Our common schools, with some modifications, are decidedly a New England invention, but none the worse for that, for the early settlers of that much-abused region, whatever may have been their other faults, were neither an irreligious nor an immoral people. On the contrary they were deeply imbued with a sense of the dignity of religion and a reverence for its ministers, according to their limited and erroneous but honestly entertained ideas; and being all of one way of thinking, they established schools, at the public expense it is true, but they took care that their peculiar theological notions should go hand-in-hand with secular teaching. The minister, the elder, or the deacon generally united with his clerical office that of schoolmaster, and the morals as well as the intellectual qualities of the pupils were sedulously developed and cultivated. Now all this is changed. The foundation upon which the public-school system was built has crumbled into dust, and the superstructure cannot and ought not to stand longer. Our country is now composed of many nationalities, believing in various creeds, and the task of educating the rising generation should be remitted to each denomination to take care of and instruct its own members. If we want to inculcate true lessons of morality and integrity, to stop bribery, forgery, perjury, dishonesty, infanticide, and homicide, we must change our system of education, or it is possible that society, laboring under so heavy a burden of sin and dishonor, will in the near future be crushed to pieces.
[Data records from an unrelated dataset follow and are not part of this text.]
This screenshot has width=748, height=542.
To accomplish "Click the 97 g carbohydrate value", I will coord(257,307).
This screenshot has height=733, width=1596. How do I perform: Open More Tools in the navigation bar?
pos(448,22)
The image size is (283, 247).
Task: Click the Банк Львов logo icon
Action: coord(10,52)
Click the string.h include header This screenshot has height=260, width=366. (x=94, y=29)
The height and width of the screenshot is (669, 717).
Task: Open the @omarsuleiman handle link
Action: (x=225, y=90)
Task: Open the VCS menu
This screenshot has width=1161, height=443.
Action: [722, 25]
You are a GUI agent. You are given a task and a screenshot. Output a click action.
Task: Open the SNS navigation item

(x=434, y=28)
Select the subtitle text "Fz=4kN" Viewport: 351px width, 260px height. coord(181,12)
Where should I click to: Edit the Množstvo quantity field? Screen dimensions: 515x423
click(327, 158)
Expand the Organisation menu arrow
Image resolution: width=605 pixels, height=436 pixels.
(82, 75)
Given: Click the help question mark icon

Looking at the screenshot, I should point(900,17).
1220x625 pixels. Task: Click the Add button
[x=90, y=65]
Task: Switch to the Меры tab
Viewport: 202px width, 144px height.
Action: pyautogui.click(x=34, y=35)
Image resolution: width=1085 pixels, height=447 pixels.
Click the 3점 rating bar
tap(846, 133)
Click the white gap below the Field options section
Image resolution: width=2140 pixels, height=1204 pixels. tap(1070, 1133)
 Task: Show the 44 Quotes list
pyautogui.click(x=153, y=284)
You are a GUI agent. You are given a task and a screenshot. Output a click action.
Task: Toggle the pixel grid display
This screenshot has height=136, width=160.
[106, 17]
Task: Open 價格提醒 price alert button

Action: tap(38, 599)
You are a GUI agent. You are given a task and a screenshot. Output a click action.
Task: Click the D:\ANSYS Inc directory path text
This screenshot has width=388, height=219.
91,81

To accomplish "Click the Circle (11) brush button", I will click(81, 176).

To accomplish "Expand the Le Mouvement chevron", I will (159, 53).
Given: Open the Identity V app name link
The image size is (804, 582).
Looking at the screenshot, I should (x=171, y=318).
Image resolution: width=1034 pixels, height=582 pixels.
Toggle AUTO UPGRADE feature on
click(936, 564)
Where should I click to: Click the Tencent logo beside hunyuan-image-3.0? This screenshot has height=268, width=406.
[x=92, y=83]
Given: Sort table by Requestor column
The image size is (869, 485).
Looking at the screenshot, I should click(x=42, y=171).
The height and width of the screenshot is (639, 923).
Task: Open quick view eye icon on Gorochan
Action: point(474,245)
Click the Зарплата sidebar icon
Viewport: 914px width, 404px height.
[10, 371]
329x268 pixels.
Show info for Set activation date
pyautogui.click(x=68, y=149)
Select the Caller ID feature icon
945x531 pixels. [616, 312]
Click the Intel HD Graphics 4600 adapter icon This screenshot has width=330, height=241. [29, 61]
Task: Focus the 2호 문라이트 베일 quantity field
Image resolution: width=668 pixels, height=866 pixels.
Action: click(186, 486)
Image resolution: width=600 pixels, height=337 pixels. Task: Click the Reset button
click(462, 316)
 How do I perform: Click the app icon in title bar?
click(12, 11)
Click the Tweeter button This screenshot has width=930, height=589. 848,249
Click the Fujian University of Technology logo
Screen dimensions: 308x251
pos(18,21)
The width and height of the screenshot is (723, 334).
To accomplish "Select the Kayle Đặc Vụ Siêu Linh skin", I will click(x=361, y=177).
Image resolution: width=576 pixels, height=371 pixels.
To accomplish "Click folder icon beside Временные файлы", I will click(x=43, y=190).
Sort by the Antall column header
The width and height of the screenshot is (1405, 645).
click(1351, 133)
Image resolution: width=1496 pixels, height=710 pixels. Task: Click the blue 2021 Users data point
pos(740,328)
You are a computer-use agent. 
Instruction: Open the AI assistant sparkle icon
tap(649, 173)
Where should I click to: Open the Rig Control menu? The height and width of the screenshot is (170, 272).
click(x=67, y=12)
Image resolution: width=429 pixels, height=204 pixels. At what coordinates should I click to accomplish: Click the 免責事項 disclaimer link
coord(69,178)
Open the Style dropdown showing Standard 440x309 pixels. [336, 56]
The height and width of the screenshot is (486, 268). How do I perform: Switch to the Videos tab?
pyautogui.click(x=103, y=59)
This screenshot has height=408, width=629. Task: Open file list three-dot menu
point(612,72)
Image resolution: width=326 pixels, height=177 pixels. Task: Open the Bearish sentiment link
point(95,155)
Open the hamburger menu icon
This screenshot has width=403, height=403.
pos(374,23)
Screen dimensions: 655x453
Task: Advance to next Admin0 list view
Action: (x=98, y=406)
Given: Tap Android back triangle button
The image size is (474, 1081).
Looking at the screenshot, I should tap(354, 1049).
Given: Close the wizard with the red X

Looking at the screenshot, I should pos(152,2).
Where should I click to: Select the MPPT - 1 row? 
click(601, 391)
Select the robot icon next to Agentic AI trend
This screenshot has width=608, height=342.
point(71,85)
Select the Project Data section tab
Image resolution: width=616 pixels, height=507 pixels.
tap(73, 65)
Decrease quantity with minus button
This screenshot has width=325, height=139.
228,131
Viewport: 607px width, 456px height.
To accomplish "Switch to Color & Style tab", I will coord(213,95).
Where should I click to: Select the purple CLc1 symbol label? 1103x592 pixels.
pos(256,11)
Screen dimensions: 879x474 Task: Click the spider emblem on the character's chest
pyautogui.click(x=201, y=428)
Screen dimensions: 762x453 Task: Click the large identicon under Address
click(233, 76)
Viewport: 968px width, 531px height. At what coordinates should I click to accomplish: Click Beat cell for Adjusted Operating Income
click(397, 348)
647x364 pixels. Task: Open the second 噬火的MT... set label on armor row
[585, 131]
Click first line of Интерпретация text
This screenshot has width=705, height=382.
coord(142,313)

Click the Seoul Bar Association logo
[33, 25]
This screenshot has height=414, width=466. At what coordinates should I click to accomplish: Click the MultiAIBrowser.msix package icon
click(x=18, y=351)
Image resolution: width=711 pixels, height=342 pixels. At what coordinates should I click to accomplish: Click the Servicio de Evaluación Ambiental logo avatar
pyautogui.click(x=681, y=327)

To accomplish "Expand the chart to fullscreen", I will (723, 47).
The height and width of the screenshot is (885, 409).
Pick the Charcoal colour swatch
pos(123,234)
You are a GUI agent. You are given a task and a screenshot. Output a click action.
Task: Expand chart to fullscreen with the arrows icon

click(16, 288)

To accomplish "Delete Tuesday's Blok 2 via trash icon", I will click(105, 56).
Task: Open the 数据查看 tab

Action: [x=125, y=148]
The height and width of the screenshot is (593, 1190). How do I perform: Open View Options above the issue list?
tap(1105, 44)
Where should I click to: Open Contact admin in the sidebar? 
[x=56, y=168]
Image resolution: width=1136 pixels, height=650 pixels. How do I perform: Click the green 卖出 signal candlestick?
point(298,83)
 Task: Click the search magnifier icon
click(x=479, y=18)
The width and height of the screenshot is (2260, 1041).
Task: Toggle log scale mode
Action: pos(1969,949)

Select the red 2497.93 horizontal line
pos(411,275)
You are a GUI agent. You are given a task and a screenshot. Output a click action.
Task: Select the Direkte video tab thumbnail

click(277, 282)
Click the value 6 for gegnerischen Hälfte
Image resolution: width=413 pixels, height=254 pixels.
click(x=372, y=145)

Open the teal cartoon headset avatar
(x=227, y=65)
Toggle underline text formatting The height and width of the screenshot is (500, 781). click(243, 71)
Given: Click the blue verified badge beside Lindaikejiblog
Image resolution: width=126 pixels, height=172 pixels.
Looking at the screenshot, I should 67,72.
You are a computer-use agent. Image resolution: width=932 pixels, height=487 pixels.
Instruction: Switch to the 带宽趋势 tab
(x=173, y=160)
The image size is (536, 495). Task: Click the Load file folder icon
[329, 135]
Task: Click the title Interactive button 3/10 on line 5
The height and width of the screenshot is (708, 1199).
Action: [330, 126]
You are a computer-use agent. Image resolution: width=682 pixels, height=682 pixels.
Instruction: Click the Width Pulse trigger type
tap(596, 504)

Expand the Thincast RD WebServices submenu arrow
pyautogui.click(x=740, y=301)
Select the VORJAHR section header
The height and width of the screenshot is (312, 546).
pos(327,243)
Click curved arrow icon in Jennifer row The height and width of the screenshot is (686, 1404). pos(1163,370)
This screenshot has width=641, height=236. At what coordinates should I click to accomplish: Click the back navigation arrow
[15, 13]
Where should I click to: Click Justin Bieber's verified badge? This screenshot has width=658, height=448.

But for the adult immigrants who have never felt the baleful influence of our public schools, what is the remedy? For the Germans we would say, a more general attendance at divine service. They are pre-eminently an organizing people: why do not those good German Catholics who are so constant in their devotions establish more societies, with a view to induce their erring compatriots to give up at least a portion of that time now wholly devoted to pleasure to the worship of God? This would be a work of great charity, and if earnestly undertaken would doubtless be successful. The panacea that lies before our Irish fellow-citizens is temperance—that observed, we venture to say that they will be found among the most moral and orderly portion of our population. In this connection we are glad to observe the untiring energy exhibited by prominent laymen to organize and unite temperance societies, and the encouragement given them by priests and bishops. Our Irish friends must not forget that not only the honor of their native land and the prosperity of their children in that of their adoption depend on their good conduct and sobriety, but that, to a great extent, the Catholic Church in America is contemned or revered in proportion as they act against or in harmony with her doctrine and discipline. If woe be denounced against whosoever gives scandal, a blessing is also promised to those who, by their actions, glorify the name of God.

FOOTNOTES:

[14] New York Times, May 13, 1873.

[15] Father Mathew: A Biography. By John Francis Maguire, M.P. New York: D. & J. Sadlier & Co. 1871.